Special Message from Kubeflow Founders

Three years (!!) ago, we (Jeremy Lewi, Vish Kannan and David Aronchick) stood on stage at Kubecon to introduce Kubeflow for the first time. We could not have possibly imagined what would have come about - thousands of GitHub stars, tens of thousands of commits and a community that has built the most flexible and scalable platform for machine learning. And, best of all, it’s not backed by an enormous company that requires you to “upgrade” in order to use it; we gave it all away for free! Here’s to everything you all have done and we could not be more excited about the NEXT three years (and the three years beyond that). Thank you!

Announcing Kubeflow v1.2 release

The Kubeflow Community’s delivery of the Kubeflow 1.2 software release includes ~100 user requested enhancements to improve model building, training, tuning, ML pipelining and serving. This post includes a Release Highlights Section, which details significant 1.2 features as contributed by the Kubeflow application working groups (WG), SIGs, and ecosystem partners. The Kubeflow 1.2 changelog provides a quick view of the 1.2 deliveries.

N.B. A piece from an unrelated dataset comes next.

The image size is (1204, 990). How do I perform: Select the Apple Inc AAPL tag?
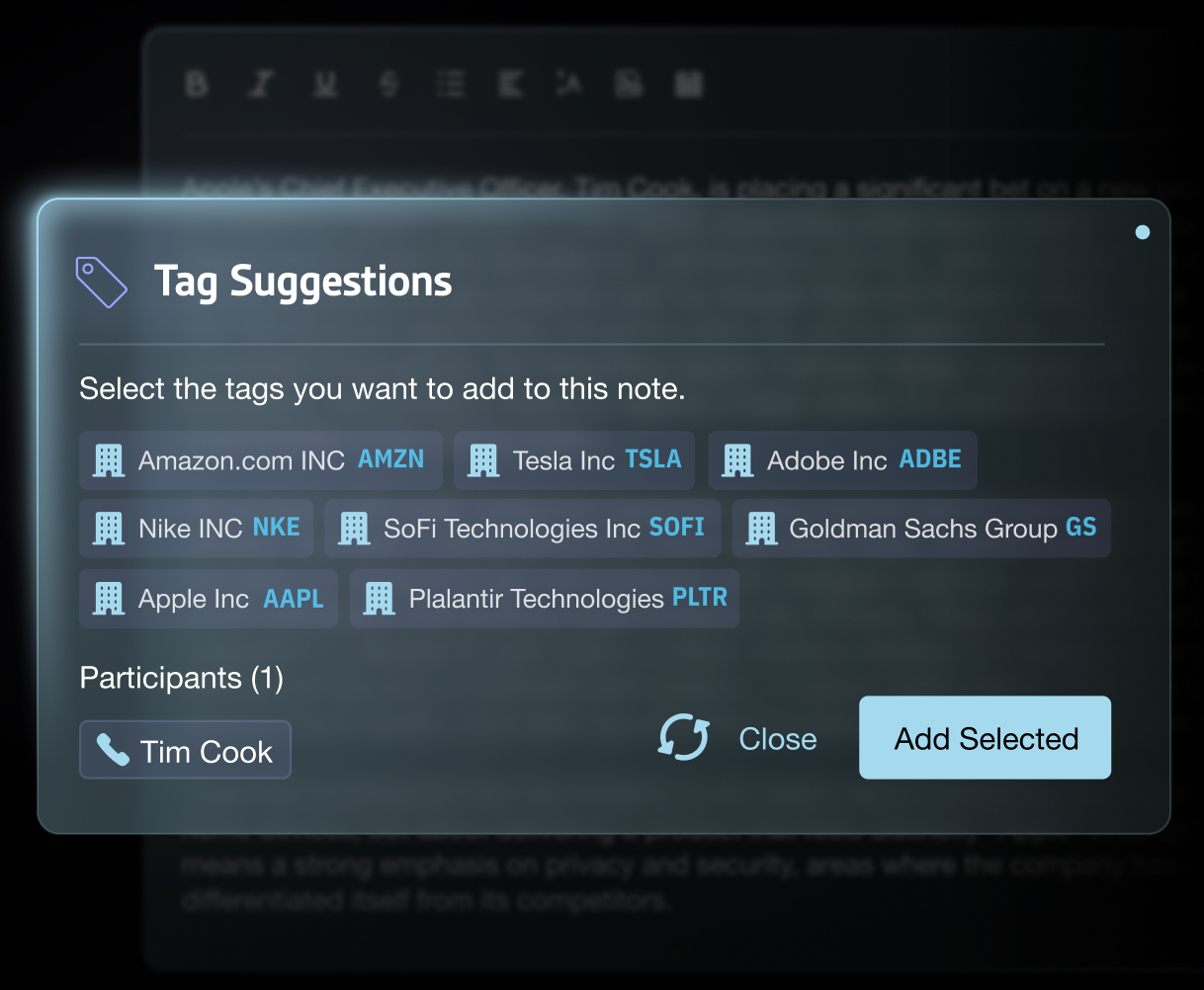209,599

The Release was validated, tested and documented by the developers, and the Release is now being validated, tested and documented by users, cloud providers and commercial support partners on popular platforms i.e. AWS, Azure, GCP, IBM, etc. The Community is working on a more sustainable approach to owning and maintaining test infrastructure.

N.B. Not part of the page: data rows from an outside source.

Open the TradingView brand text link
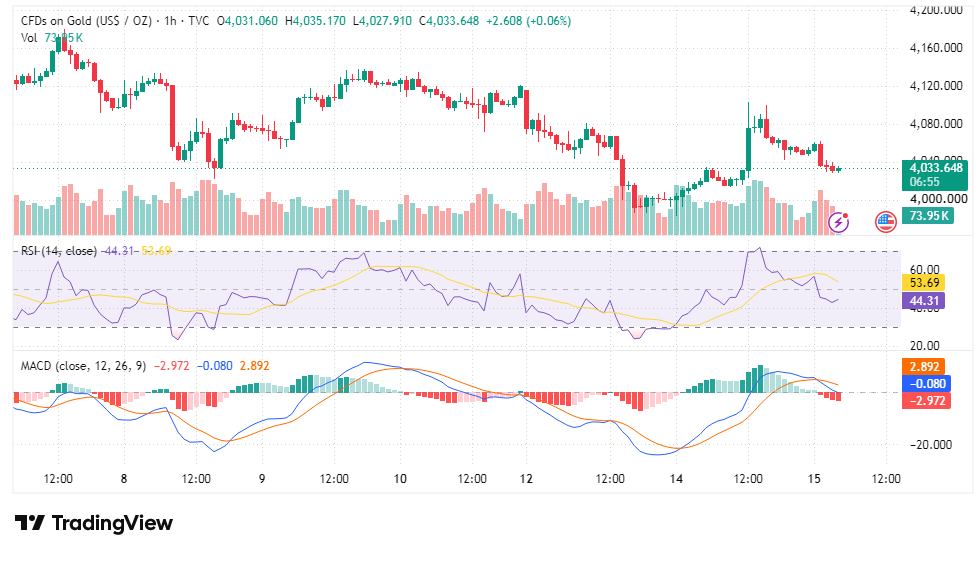The height and width of the screenshot is (574, 980). click(x=112, y=523)
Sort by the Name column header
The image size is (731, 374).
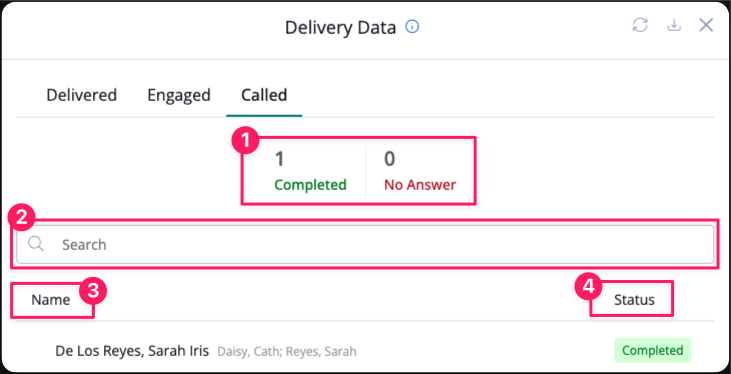pos(51,300)
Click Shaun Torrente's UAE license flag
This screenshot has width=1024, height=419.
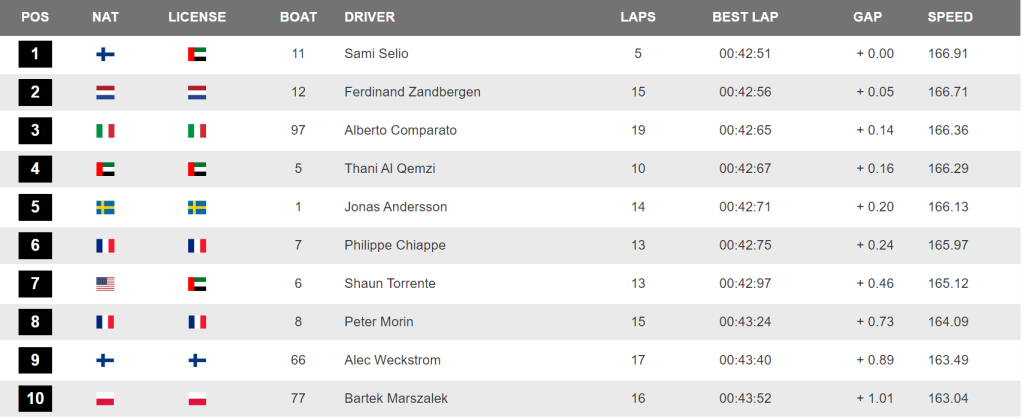point(197,284)

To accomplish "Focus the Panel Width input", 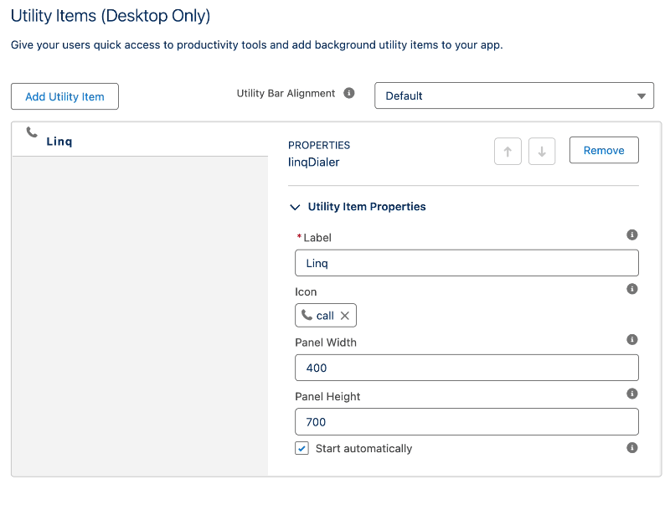I will 466,368.
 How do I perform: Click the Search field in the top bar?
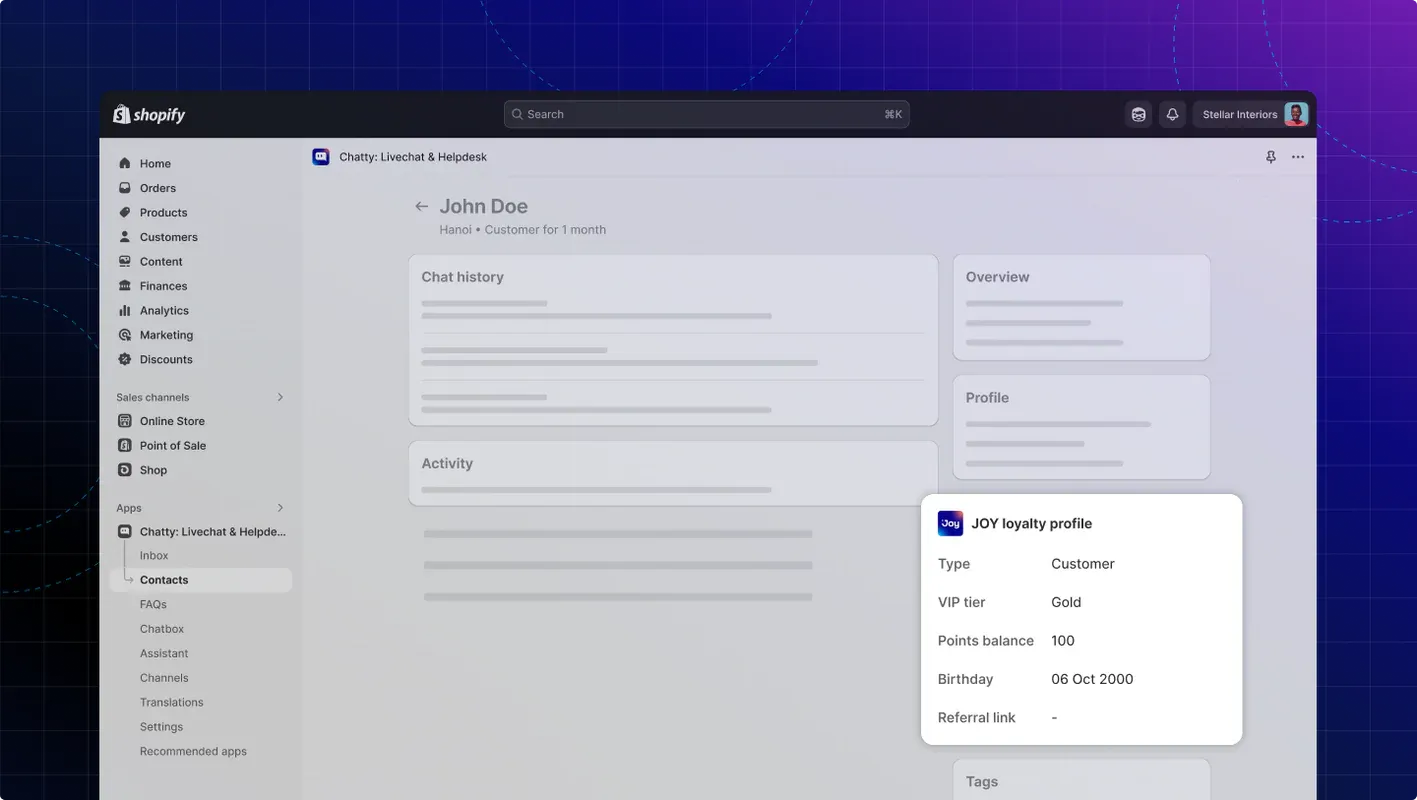tap(706, 113)
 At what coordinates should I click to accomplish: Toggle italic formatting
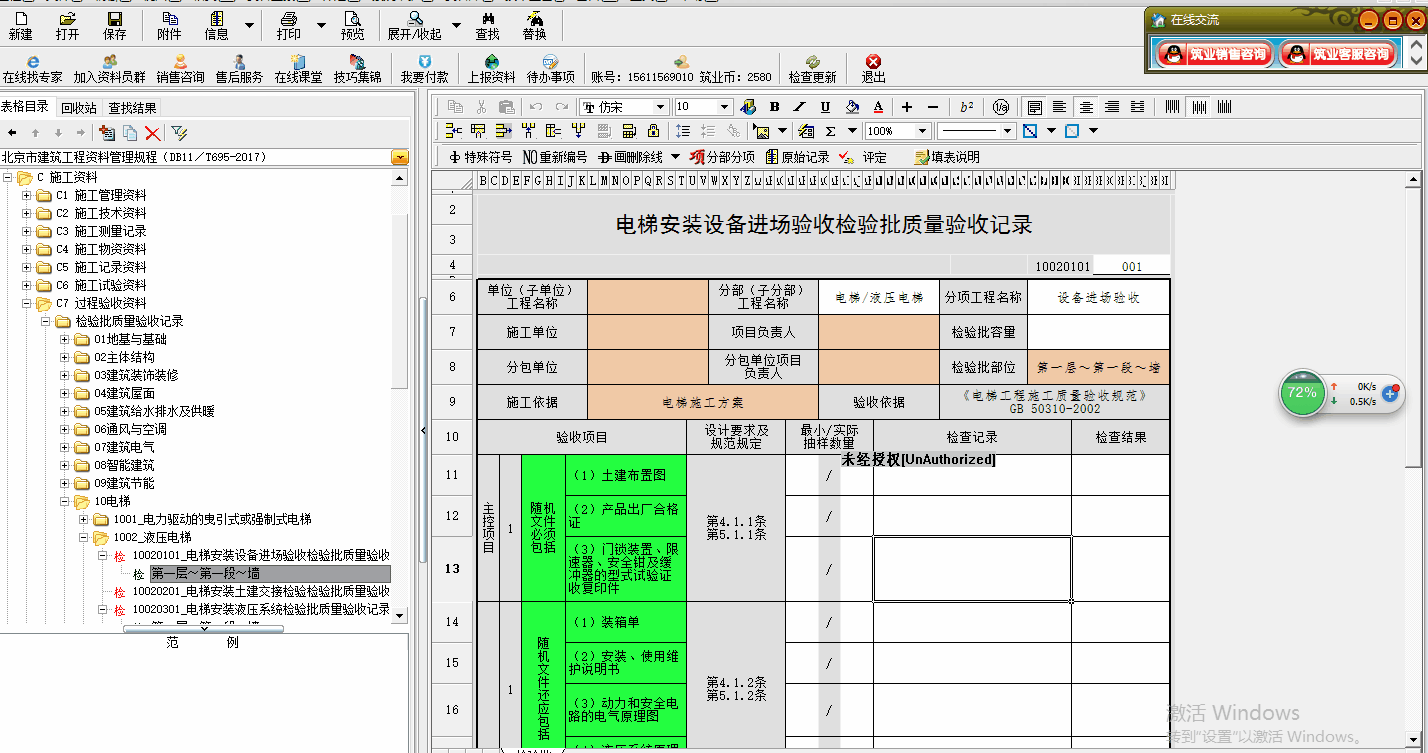tap(799, 107)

For Release 1.2, AWS has built and contributed a shared test-infra, which provides WG owners with enough permissions to identify problems, and test proposed solutions to completion. Currently, most WGs (AutoML, Training-Operators, KFServing, Deployments, Manifests) have already migrated their tests on this solution. As a result, the test-infra blocking time has fallen significantly, which is good for users and contributors.

Getting Involved

The Community continues to grow and we invite new users and contributors to join the Working Groups and Community Meetings. The following provides some helpful links to those looking to get involved with the Kubeflow Community:

If you have questions and/or run into issues, please leverage the Kubeflow Slack channel and/or submit bugs via Kubeflow on GitHub.

What’s next

The Community has started discussions on Kubeflow 1.3. Arrikto has agreed to lead the 1.3 Release Management process and the Community will continue to capture input from users and contributors as features are defined, developed and delivered. Onward and upward!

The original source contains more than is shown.